RE: Comment on XML Schema 1.1 from Michael Kay on 2009-05-14 (www-xml-schema-comments@w3.org from April to June 2009)

From: Michael Kay <mike@saxonica.com>
Date: Thu, 14 May 2009 12:00:13 +0100
To: <henrik@juul-nyholm.org>
Cc: <www-xml-schema-comments@w3.org>
Message-ID: <799CB938EAAA477094E63762DB9E27D9@Sealion>
A personal response: the WG will give a formal response in due course.

Thanks for your detailed reading of the spec. There are some interesting
ideas here. Unfortunately the work is not really at a requirements-gathering
phase: XSD 1.1 requirements were agreed back in 2003 and we're just
finishing the spec to meet those requirements. However favourably the WG
views some of these, if we kept holding back the spec to accommodate more
good ideas, we would never finish. 

> 
> NAMESPACES
> (Affects both the XML Schema and the XML standard itself.)

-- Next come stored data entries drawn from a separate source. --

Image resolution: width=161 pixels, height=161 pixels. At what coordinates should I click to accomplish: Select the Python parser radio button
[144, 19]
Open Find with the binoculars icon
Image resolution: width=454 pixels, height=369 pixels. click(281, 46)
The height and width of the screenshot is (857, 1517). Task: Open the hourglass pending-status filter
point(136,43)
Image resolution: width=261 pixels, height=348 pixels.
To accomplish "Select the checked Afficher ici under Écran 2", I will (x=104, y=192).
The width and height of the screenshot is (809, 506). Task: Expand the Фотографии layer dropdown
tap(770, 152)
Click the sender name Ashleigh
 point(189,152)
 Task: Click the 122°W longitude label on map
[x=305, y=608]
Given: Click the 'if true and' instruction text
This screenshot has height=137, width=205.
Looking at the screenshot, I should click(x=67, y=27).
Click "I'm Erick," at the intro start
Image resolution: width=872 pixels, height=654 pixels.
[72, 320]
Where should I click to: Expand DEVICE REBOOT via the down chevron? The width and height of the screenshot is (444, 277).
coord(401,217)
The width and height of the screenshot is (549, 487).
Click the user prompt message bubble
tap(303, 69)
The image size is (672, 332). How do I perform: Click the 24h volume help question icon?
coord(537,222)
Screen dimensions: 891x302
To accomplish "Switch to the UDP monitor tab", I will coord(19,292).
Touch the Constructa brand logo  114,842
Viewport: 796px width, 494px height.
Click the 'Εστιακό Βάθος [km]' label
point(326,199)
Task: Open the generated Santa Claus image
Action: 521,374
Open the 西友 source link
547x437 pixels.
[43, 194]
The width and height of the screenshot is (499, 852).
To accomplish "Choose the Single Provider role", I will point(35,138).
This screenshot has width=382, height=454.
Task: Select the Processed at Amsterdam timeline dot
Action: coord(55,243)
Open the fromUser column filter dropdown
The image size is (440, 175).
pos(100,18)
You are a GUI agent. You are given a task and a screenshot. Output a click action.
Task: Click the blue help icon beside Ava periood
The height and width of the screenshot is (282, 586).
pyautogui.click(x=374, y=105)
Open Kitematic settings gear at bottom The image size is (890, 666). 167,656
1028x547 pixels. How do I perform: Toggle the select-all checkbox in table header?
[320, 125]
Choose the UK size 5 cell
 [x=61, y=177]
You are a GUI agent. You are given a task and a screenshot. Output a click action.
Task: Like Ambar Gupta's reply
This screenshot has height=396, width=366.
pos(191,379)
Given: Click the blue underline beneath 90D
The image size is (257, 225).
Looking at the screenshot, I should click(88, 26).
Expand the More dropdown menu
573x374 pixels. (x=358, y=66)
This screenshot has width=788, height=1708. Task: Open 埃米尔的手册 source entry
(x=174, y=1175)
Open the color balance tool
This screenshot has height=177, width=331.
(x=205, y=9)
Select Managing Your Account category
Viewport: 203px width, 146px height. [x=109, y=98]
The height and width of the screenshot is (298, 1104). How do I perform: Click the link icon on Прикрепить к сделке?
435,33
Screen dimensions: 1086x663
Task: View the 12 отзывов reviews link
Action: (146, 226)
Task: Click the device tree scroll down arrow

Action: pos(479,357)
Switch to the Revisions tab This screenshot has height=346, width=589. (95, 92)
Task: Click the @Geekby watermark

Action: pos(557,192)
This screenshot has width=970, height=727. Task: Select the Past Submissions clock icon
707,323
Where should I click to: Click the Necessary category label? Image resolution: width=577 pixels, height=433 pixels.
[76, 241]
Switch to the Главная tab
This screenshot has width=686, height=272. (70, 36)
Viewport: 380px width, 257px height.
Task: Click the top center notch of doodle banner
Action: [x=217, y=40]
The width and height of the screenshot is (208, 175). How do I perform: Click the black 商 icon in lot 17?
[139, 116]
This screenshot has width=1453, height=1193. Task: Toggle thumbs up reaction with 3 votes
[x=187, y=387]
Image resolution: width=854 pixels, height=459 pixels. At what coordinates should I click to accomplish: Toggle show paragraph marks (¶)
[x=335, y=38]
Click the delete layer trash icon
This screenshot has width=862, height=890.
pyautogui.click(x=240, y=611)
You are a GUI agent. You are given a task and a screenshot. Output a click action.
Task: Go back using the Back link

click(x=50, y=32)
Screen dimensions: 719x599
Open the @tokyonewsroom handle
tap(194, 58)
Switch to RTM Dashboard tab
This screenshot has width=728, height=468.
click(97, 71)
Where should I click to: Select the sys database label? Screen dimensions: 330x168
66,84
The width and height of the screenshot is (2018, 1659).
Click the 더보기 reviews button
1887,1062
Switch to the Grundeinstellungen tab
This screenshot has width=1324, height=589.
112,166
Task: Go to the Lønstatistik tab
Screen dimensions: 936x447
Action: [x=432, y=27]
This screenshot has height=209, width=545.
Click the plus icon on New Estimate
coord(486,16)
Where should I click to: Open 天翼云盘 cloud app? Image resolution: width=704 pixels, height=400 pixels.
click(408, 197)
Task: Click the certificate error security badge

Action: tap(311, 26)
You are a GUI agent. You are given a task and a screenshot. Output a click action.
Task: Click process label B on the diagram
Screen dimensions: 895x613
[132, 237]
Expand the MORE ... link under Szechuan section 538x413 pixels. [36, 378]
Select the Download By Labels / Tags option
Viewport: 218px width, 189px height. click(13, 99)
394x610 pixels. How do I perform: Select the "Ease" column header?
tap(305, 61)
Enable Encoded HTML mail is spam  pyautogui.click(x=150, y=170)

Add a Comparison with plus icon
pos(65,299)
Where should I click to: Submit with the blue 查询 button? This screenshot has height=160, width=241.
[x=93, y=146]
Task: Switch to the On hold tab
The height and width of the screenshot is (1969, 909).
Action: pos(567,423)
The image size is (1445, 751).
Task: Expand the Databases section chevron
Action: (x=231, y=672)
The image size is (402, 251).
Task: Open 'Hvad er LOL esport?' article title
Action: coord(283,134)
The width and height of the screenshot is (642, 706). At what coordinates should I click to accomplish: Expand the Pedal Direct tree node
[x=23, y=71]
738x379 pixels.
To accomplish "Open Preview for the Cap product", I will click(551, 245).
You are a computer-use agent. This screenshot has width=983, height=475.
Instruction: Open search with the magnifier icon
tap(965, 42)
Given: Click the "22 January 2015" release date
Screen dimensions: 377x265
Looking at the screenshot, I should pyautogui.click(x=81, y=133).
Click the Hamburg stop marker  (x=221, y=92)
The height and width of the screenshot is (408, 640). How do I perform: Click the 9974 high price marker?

Indeed: and the place for rules like this is probably in the XML Namespaces
spec, not in XML Schema. I don't think individual XML vocabularies (of which
XSD is one) should place constraints on how namespaces are declared; that
would be incorrect layering of the stack.
> 
> RESOLVING LINKED XML SCHEMAS
> 
> Local targetNamespace declarations
> By allowing local target namespace declarations it should be 
> possible to merge all linked XML Schemas (linked by include, 
> import and/or redefine) into only one valid XML Schema.

In principle I personally agree that it would be a good idea not to have
such a strong link between schema documents and namespaces, but I know there
are others that would differ on this. Whatever the merits, it's a new
requirement that's out of scope for the current round.
> 
> Value patterns
> It should be allowed to add more than one value pattern (reg. 
> exp) as facet to a restricted simple type. 

You're probably aware that you can define more than one pattern and they are
treated as alternatives. It might have been better if it had been defined so
they were and'ed together; but it's not a very common requirement and
there's a workaround by using multiple steps of restriction.
> 
> Resolving simple types
> It should be made explicit that xs:anySimpleType and 
> xs:anyAtomicType takes any value facet, grouped by xs:choice 
> in non-numeric, numeric and date facets.

I'm sorry, I don't understand what you are proposing here.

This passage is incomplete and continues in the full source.